┌─ PROVIDED TEXT

Cannabis (also known as marijuana) and hemp have been classified as a category 5 narcotic under the Narcotics Act since 1979. All activities related to the plants and their derivatives had been very much restricted until the recent rise of the cannabis legalization movement—its first milestone being Amendment (No. 7) to the Narcotics Act, effective February 19, 2019. The Thai government has since been working to reclassify the products and lay out the regulatory pathways to accommodate these new “economic plants.”
Most of the product classifications discussed here are based upon the tetrahydrocannabinol (THC) content, and upon the presence of cannabidiol (CBD) in the products. Generally speaking, THC is a psychoactive substance with fewer medical applications, while CBD is not psychotropic and has more medical applications. A higher THC content is therefore associated with a greater risk of abuse, and thus stricter regulations apply. Under the most recent legal amendments, Thai law defines cannabis as plants in the Cannabis genus, and hemp as Cannabis sativa L. subsp. sativa having no more than 1.0 % THC by dry weight in its leaves and inflorescence.
The key regulator of cannabis- and hemp-related products is the Thai Food and Drug Administration (Thai FDA), a government agency operating under supervision of the Ministry of Public Health. Working closely with the Narcotics Control Committee, the Thai FDA is mainly responsible for granting and administering licenses and post-marketing control, among others. Representatives of the Thai FDA also sit on most of the national policymaking committees.

└─
┌─ AVAILABLE DATA

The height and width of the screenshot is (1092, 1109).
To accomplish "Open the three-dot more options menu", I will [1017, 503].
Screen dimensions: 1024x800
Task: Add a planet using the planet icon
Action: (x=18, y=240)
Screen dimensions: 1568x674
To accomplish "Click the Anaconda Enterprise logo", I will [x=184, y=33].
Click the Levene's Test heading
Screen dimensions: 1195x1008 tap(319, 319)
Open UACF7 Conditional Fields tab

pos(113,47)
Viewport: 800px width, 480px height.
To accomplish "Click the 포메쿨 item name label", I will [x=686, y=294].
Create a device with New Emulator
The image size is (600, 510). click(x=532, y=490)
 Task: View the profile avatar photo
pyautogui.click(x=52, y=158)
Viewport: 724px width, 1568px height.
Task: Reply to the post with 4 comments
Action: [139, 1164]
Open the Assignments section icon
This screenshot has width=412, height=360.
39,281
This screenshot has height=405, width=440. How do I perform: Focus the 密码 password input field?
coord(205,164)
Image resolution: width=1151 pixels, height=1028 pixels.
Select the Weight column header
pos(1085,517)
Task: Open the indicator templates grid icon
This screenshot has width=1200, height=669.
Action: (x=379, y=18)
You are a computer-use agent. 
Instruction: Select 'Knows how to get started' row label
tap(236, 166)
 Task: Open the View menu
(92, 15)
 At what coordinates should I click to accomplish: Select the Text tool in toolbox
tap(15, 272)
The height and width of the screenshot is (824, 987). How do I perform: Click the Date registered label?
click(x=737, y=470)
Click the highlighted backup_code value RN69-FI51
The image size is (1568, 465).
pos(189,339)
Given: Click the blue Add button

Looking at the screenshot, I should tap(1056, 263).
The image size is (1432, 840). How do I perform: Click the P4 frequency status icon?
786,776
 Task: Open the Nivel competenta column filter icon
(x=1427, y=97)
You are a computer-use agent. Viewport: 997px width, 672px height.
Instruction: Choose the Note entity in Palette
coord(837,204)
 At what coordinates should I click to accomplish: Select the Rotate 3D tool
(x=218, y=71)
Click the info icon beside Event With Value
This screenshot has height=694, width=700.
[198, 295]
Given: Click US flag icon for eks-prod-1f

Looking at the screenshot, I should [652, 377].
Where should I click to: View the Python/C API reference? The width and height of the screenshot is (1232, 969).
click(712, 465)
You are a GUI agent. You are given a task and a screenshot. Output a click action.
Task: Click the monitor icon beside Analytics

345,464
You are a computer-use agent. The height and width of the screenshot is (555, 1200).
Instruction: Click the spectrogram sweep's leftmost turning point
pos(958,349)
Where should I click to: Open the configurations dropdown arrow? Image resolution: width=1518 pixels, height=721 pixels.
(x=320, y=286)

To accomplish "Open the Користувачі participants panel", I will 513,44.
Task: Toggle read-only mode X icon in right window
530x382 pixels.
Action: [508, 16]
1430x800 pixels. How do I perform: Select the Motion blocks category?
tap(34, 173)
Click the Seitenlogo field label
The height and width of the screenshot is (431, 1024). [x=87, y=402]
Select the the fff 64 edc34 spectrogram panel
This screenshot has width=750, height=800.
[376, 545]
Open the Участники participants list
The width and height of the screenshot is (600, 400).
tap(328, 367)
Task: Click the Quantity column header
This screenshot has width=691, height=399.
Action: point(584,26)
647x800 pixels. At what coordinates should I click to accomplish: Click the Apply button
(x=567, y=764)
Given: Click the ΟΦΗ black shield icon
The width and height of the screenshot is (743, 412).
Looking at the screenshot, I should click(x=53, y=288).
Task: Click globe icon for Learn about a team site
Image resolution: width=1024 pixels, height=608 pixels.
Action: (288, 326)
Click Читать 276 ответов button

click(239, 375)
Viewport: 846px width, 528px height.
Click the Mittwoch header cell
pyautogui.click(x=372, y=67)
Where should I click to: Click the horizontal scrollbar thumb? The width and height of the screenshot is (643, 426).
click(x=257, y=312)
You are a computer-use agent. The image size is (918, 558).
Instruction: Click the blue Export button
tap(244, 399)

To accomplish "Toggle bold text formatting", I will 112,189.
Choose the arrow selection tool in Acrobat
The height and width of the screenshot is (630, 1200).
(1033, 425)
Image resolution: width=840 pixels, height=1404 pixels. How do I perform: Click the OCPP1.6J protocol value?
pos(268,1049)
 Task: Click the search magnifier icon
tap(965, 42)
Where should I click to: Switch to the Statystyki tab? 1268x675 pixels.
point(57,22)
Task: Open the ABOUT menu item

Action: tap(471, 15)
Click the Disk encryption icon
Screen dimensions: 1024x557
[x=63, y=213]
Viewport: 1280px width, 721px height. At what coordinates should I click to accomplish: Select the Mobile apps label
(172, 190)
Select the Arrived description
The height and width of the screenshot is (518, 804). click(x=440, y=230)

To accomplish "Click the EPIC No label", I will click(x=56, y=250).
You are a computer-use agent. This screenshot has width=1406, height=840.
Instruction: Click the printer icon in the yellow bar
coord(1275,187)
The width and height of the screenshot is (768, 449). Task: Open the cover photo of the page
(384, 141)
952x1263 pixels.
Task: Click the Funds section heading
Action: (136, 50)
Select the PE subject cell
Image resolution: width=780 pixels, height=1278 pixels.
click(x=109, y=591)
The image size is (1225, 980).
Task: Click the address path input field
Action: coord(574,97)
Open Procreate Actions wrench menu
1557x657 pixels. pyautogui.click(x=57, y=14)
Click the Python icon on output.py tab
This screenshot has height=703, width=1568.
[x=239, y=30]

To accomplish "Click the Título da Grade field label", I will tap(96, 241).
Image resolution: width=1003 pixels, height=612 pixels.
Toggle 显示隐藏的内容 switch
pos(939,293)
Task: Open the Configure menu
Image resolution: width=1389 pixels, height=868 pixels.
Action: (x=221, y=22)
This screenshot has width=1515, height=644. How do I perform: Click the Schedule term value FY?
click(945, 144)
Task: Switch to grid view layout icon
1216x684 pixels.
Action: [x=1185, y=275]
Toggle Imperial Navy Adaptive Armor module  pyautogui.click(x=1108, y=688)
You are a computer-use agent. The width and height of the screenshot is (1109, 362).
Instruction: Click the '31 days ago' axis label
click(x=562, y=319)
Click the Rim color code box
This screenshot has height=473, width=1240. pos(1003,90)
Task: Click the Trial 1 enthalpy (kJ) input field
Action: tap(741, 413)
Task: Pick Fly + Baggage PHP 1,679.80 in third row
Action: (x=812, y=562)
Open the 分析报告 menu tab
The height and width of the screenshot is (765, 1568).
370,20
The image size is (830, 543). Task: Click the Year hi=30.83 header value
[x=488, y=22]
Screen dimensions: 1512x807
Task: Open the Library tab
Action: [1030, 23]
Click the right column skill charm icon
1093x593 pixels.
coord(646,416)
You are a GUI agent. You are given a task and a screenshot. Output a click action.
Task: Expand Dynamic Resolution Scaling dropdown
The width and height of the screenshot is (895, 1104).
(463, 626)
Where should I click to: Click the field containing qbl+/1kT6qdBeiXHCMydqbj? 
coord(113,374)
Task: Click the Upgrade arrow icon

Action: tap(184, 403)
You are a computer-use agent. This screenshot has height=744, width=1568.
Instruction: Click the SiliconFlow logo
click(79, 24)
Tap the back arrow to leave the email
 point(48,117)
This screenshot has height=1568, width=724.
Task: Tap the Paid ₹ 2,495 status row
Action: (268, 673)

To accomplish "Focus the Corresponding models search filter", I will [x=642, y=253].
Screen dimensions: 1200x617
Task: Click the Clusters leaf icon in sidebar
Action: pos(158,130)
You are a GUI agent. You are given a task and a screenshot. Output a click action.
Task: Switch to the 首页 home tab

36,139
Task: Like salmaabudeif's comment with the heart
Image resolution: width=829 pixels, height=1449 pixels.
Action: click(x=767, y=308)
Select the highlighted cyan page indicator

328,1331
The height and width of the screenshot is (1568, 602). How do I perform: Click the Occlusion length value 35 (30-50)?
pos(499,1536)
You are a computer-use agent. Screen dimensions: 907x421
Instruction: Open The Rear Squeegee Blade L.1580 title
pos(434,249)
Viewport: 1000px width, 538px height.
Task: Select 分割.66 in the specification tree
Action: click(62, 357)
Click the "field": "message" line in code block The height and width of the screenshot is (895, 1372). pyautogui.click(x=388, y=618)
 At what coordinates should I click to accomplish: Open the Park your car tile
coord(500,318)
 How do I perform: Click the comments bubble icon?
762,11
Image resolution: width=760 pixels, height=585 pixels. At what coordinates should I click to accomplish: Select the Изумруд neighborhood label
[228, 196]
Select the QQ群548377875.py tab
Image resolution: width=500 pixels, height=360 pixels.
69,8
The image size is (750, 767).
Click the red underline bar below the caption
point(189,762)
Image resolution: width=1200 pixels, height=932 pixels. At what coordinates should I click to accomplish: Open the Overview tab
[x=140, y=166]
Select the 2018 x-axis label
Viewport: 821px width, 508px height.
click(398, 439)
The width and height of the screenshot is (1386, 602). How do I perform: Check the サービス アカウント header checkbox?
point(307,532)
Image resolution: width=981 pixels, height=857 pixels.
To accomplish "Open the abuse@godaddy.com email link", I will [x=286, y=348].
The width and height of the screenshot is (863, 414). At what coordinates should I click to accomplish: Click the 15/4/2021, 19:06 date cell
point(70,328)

└─

● **ACTIVITIES**:
• a. In the passage on Thai cannabis and hemp regulation:
(i) Since what year have cannabis and hemp been classified as a category 5 narcotic?
(ii) What is the highest THC content hemp may have by dry weight in its leaves and inflorescence?
(iii) Which ministry supervises the Thai FDA?
• b. Pick up the passage on Thai cannabis and hemp regulation after its last sentence and keep writing it.
The saved data entries are separate material and have no connection to the passage on Thai cannabis and hemp regulation.

● **ANSWERS FOR THE EXERCISE**:
• a.
(i) 1979
(ii) 1.0 %
(iii) The Ministry of Public Health

• b.
The Thai government considers cannabis legalization a complex task affecting diverse groups of stakeholders. Notable stakeholders include parties involved in both upstream and downstream production, healthcare professionals, hospitals, consumers or patients, and regulatory authorities, both in Thailand and overseas. Traditional medicine practitioners are an additional and particularly influential group of stakeholders, unique to Thailand, as they utilize longstanding traditional formulations containing cannabis.
The Thai government has adopted a protective stance toward Thai stakeholders—especially during the first stage of cannabis legalization, which runs until 2024. During this first stage licenses with respect to cannabis will only be granted to state agencies, and therefore a private entity or group of farmers is only eligible for a cannabis license if they operate jointly with a state agency. This requirement does not apply to the hemp licensing framework, wherein a private entity may apply for and hold a hemp license independently.